The $6,999 starting price for the new Mac Pro is high, but compared to the Intel Mac Pro it's replacing, the incremental value seems substantially higher than the incremental cost.
The current M2 Mac mini is still the best value in computing. It wasn't even part of the keynote. It just has to be said again.
"Big update to the Phone app" makes about as much sense as "major advancements in the safety of free solo climbing." But Live Voicemail in iOS 17 does look kinda sweet.
I can't remember seeing a new Messages feature in any of the last two or three years where I thought, "This is an absolute game-changer," but I also don't remember seeing one where I thought, "I am never in a million years going to use this." I admire consistent, thoughtful improvements.
Still, I don't get why Apple spends time in every single keynote pretending like we all love using stickers in Messages and then takes a super valuable update like offline Maps and goes, "Nah — just quietly stick that on the summary slide."
Apple has a blank space baby, and it'll write the names of Day One and AllTrails.
Apple adding standby mode to make your iPhone look exactly like the alarm clocks it killed is so savage.
You can now adjust the astronomy Lock Screen on iPad to pick what planet you want it to show?
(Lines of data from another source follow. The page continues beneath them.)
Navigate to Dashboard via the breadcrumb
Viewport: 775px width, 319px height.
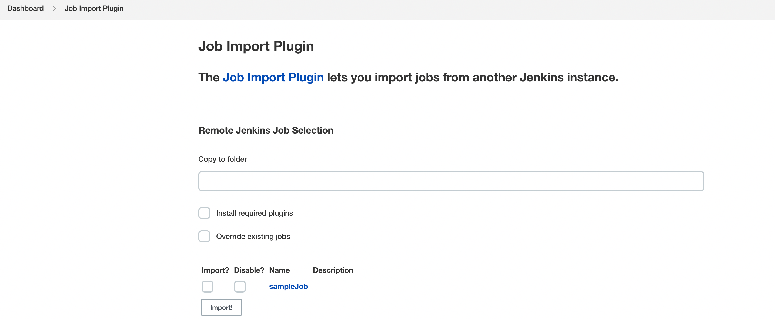pyautogui.click(x=25, y=8)
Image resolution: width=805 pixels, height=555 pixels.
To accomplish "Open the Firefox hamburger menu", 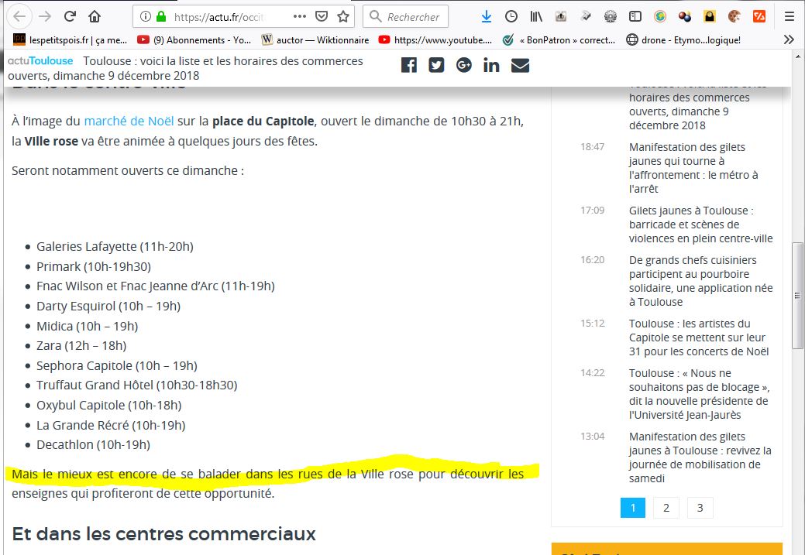I will (x=789, y=16).
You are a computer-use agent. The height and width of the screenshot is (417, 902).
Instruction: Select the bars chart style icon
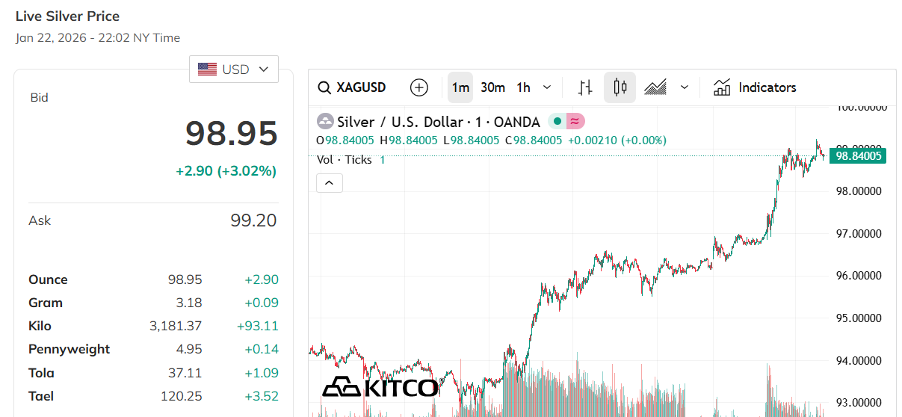586,87
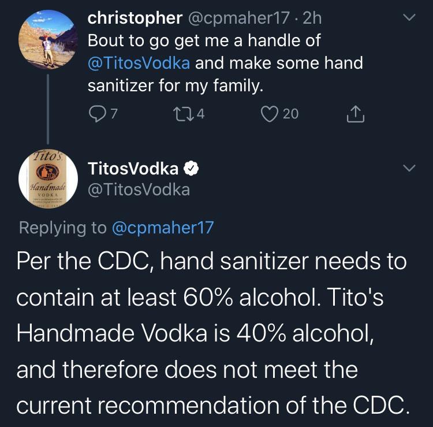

Dope!
iPadOS has become the designated bathroom break time of these keynotes, followed closely by the Mac gaming section.
Craig Federighi announcing support for multiple timers in iOS 17 and then saying, "We truly live in an age of wonders," is the single greatest thing Apple has ever done.
Live Collaboration on iPad will remain one of those features that 0.5% of users obsess over and cannot live without, while the other 99.5% of people don't even know it exists.
macOS Sonoma is a great name. They wouldn't even have to add any new features for it to feel like an upgrade.
Steve Jobs first introduced widgets to the Mac almost 20 years ago and it's shocking it took until now to enable them on the desktop.
The feature where macOS detects when you show two thumbs up in a video conference and automatically shoots animated fireworks behind you is going to be accidentally triggered by so many confused Gen Xers. Nobody demanded this feature. But here we are now. Entertain us.
Presenter Overlay in macOS Sonoma is one of those features where I can't believe it didn't exist as an option until now. I do have a lot of questions about how quickly any of these new video conferencing features will be adopted by third-party apps though.
This is probably the largest upgrade to watchOS in at least five years and yet it still feels like a "tok" year. I don't know what Apple can do to reinvigorate excitement in this operating system, and it's looking increasingly likely that Apple doesn't know either.
The new Apple Watch and iPhone mental health awareness features are great but would be much more useful if they came with only one preloaded suggestion: “Put me down.”
Vision health? Mental health? Daylight time? Watching Apple wrestle with its own externalities is getting more and more interesting and probably warrants a post all to its own.
Soak it in, Tim Cook. This might be your finest day.